Written by on . Published in Austerity: Less is More? on , .

Mexican pesos. Photo by Speaking Latino CC BY 2.0

A struggling middle class watched from the sidelines while Congress mangled a ‘miscellaneous fiscal reform’ through the Senate and passed it in ‘fast-track’ mode, creating great concern among millions of households.

When Mexico’s President Enrique Peña Nieto took up office in 2012, he came in embracing his role as the modern face of his party (PRI) with a series of aggressive reforms to present to Congress, aiming to achieve a 3.4% increase in economic growth in 2013. After realizing he never could achieve such an ambitious goal, Peña turned instead to pushing for a ‘miscellaneous fiscal’ reform package. This reform that passed through Senate in late October in  ‘fast-track’ mode, includes a controversial package of austerity measures, such as higher taxation in pursuit of a ‘more responsible budgetary policy’. The tax overhaul is meant to strengthen Mexico’s economy and ‘help boost a growth rate that has lagged behind in other major emerging markets’. However, it has also been the cause of great concern in millions of middle class households.

In June 2012, the National Statistics and Geography Institute (INEGI) published a report which shows that 39.2% (44 million people) of Mexico’s population belongs to the middle class, and that many of them risk dropping into that lower class of the 59% of the population who live in poverty. Most middle class households in Mexico have a monthly income of between 730 USD and 1,000 USD and spend around 885 USD.

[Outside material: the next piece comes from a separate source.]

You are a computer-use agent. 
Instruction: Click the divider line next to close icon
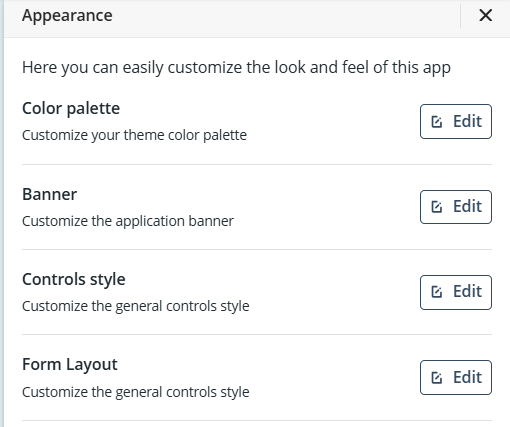[x=461, y=16]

However, it’s important to note that in 2012, INEGI released data demonstrating that not all middle class or employed citizens in Mexico are, in fact, taxpayers. Mexico has 39,477,815 middle class taxpayers, while the total employed population amounts to 49,549,331 people. If these numbers are correct, they suggest that there is a large proportion of Mexicans still living in economic informality.

Peña Nieto’s new tax law wants to ‘make Mexico’s society more equal’ and is driven by the belief that the ‘wealthier’ should pay more, and that tax increases should ‘equally’ impact people on every rung of the middle class ladder. A combination of a tax increase on middle class wages, taxes on sugary drinks and junk food in a feeble attempt to fight obesity, and a general tax increase on housing sales, border states and small businesses, among other measures, have got Mexico’s middle class seriously worried. Such proposals don’t only display a lack of innovation and creativity in evolving alternative solutions for enlarging Mexico’s tax base and – even more to the point – for incentivizing Mexicans living in economic informality to join the financial system as new taxpayers; if implemented they would also push new members of the middle class down to a much lower rung on the ladder of economic prosperity.

Mexican pesos. Photo by Speaking Latino CC BY 2.0

Mexican pesos. Photo by Speaking Latino CC BY 2.0.

Opting to ‘borrowing’ a house – a common practice in lower social strata – instead of buying a house could become a new reality for those families choosing to avoid paying a 16% tax on the total worth of their new home, thus creating critical living conditions. The Senate passed a 16% tax on the acquisition and sale of new and used housing after wisely dropping the original proposal of adding taxes to rent and mortgages in addition to the aforementioned 16% increase. This new tax increase could further stem the already low rates of home ownership among lower middle class people.

Additionally, the Senate has officially passed a new value-added tax on border states, hiking it  from the current reduced rate of 11% to the standard rate of 16%, with the argument that these states have a ‘higher income’ than the rest of the country.  This will increase tax on assembly plants, or maquiladoras, raising the tax burden to eight times its current level. And since maquiladoras are the main exporters after the oil sector and the main industry in border states, it is forecast that two million employees could lose their jobs and an 18 billion dollar annual loss be inflicted on an already struggling industry.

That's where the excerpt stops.